As a second tease of what my the book I’m attempting to write will be about, see the picture of the books that goes along with this post. I pulled these all off the “human identity” shelf in my office. I haven’t read them all cover to cover, but more than half of them I have. And the others I’ve sampled enough to get the gist. These are all books that tell a big story about what it means to be human. They often tell that story through the lens of one particular capacity we have: language, bipedality, emotions, imagination, etc. I really enjoy these kinds of books that synthesize a lot of different information and make a compelling case about the kind of creatures we are.
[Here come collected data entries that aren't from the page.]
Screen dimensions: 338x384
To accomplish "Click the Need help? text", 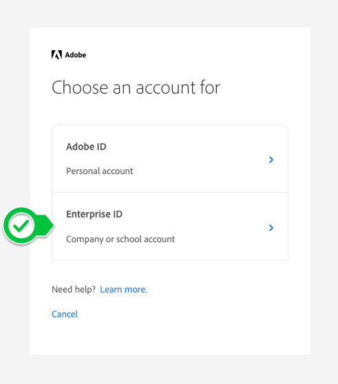I will pyautogui.click(x=74, y=290).
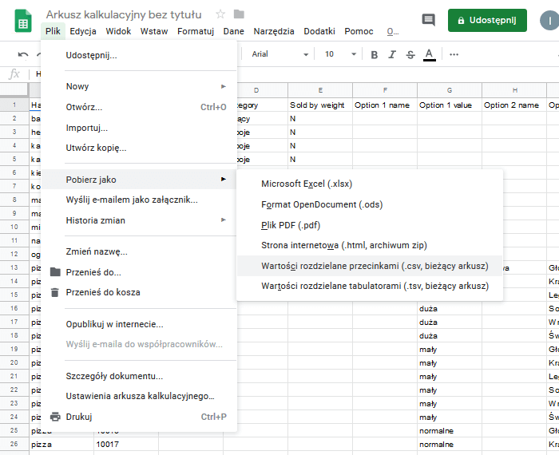Open the text color picker
The width and height of the screenshot is (559, 455).
point(430,54)
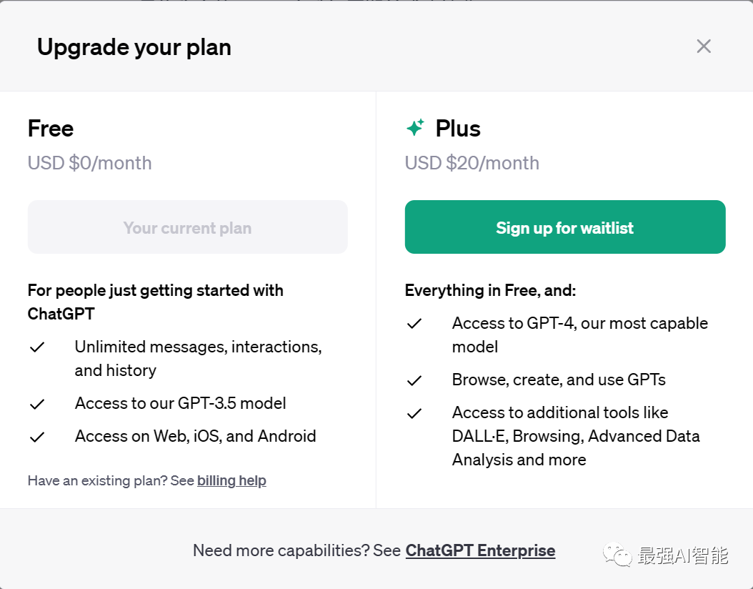The width and height of the screenshot is (753, 589).
Task: Click checkmark beside Web, iOS, and Android
Action: pos(37,437)
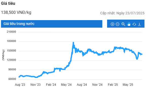The height and width of the screenshot is (91, 148).
Task: Click the latest endpoint of the price line
Action: click(x=142, y=54)
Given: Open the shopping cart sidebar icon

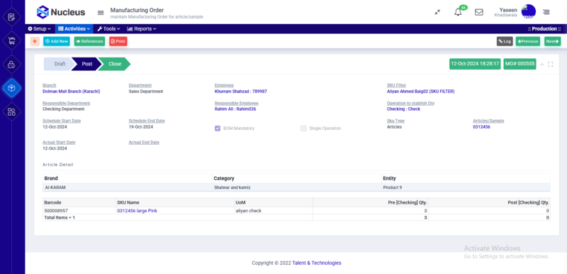Looking at the screenshot, I should [11, 41].
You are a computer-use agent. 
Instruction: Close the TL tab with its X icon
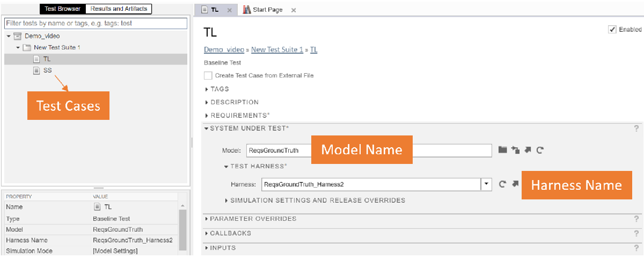(229, 10)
But I almost always feel like they’re missing an important part of our story. Most of these books don’t acknowledge a spiritual dimension to our existence, or if they do, it is something that has to be explained away — like why we have an appendix or get goose bumps. I want to take that spiritual dimension seriously. The book is not going to be preachy or the kind of evidential apologetics that thinks you can argue people into being Christians. But I like the Judeo-Christian language that calls humans the image bearers of God. And so I’m trying to tell a story about we became creatures that are capable of being God’s image bearers. And if I tell that story well, it just might show some people that taking science seriously does not mean that we have to think our spiritual capacities are just epiphenomena or spandrels (and of course telling the story well will mean explaining what those are!).
In fact, I expect to go beyond merely saying that the evolutionary explanation of our history is compatible with our being God’s image bearers. Mere consistency is a pretty low bar these days. Instead, I’m going to try to show that evolution is the best way to bring about creatures like us — that God couldn’t have just snapped the divine fingers and made us appear as morally mature creatures.
But all this sounds like it is going to be a dry academic book. I hope instead that it’s a page turner! There will be some science, and some philosophy, and some theology. But all that will come out of stories about our species, and hopefully some stories about the adventures I’m about to embark on.
So I guess the tease is: what kind of book do you get after reading all these books, not disputing their science, but thinking there is something more to us that the science doesn’t explain, and you go off on a spiritual pilgrimage of sorts… that’s the the book I’m hoping to write.
I'm eager to read the book!
Well, you have really piqued my interest! I am looking forward to your book!